Seperti diberitakan oleh Nasional, upaya pemulangan para relawan ini dilakukan secara intensif. Langkah ini diambil agar seluruh warga negara yang ditahan dapat segera kembali pulang ke tanah air dengan kondisi aman.
"Pelindungan WNI merupakan prioritas utama. Pemerintah Indonesia akan terus mengawal proses pembebasan hingga seluruh WNI dapat kembali dengan selamat ke Tanah Air secepatnya," tulis keterangan Kemlu dalam akun X, @Kemlu_RI, Kamis (21/5/2026).

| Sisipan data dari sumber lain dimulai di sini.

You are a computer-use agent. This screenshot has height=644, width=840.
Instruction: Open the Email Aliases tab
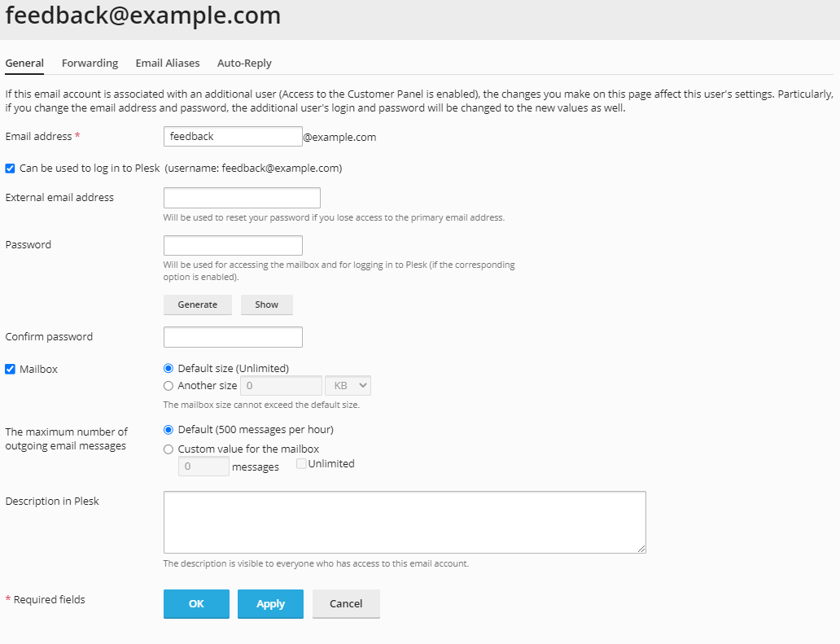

Fokus utama pemerintah saat ini tertuju pada berbagai langkah strategis demi membebaskan seluruh WNI tersebut. Kementerian Luar Negeri (Kemlu) RI memastikan bahwa koordinasi mendalam mengenai pergerakan armada kapal kemanusiaan telah dilakukan sejak awal.
"Sejak awal keberangkatan armada Global Sumud Flotilla, Kemlu RI dan juga Perwakilan RI terkait telah melakukan koordinasi erat dengan berbagai pihak guna memastikan keselamatan dan pelindungan WNI," ujarnya.
Tindakan tidak manusiawi yang dilakukan oleh Israel terhadap para relawan kemanusiaan menuai kecaman keras dari pihak Indonesia. Perbuatan tersebut dinilai telah mencederai nilai-nilai kemanusiaan global secara nyata.
"Indonesia kembali menekankan bahwa tindakan militer Israel terhadap armada Global Sumud Flotilla dan relawan yang tergabung di dalamnya adalah pelanggaran nyata terhadap hukum internasional," lanjutnya.
Sembilan WNI yang ditangkap tersebut sedang menjalankan misi pelayaran kemanusiaan bersama Global Sumud Flotilla 2.0. Delegasi Indonesia ini terdiri dari empat orang jurnalis dan lima orang aktivis kemanusiaan.
Berdasarkan data dari Global Peace Convoy Indonesia pada Rabu (20/5/2026), para WNI sempat mengirimkan pesan darurat (SOS) melalui rekaman video. Pesan tersebut mengonfirmasi situasi penangkapan mereka oleh militer Israel.
Para WNI yang ditahan di beberapa kapal berbeda tersebut adalah Andi Angga Prasadewa di Kapal Josef, serta Rahendro Herubowo, Andre Prasetyo Nugroho, Thoudy Badai, dan Bambang Noroyono (Abeng) di Kapal Ozgurluk dan Kapal BoraLize.
Selain itu, terdapat Herman Budianto Sudarsono dan Ronggo Wirasanu di Kapal Zapyro, serta Asad Aras Muhammad dan Hendro Prasetyo di Kapal Kasr-1. Proses penangkapan dilaporkan terjadi dalam waktu yang terpisah.
Lima WNI yaitu Andi, Rahendro, Andre, Thoudy, dan Abeng ditangkap terlebih dahulu pada Senin (18/5/2026). Sementara itu, Herman dan Ronggo sempat melakukan manuver kapal dan lolos dari pengejaran awal militer Israel.
Kendati demikian, beberapa jam setelahnya mereka turut ditangkap pada Selasa (19/5/2026) waktu setempat. Empat jam berikutnya, Asad dan Hendro juga mengunggah pesan darurat serupa yang menyatakan bahwa mereka telah ditahan oleh tentara Israel.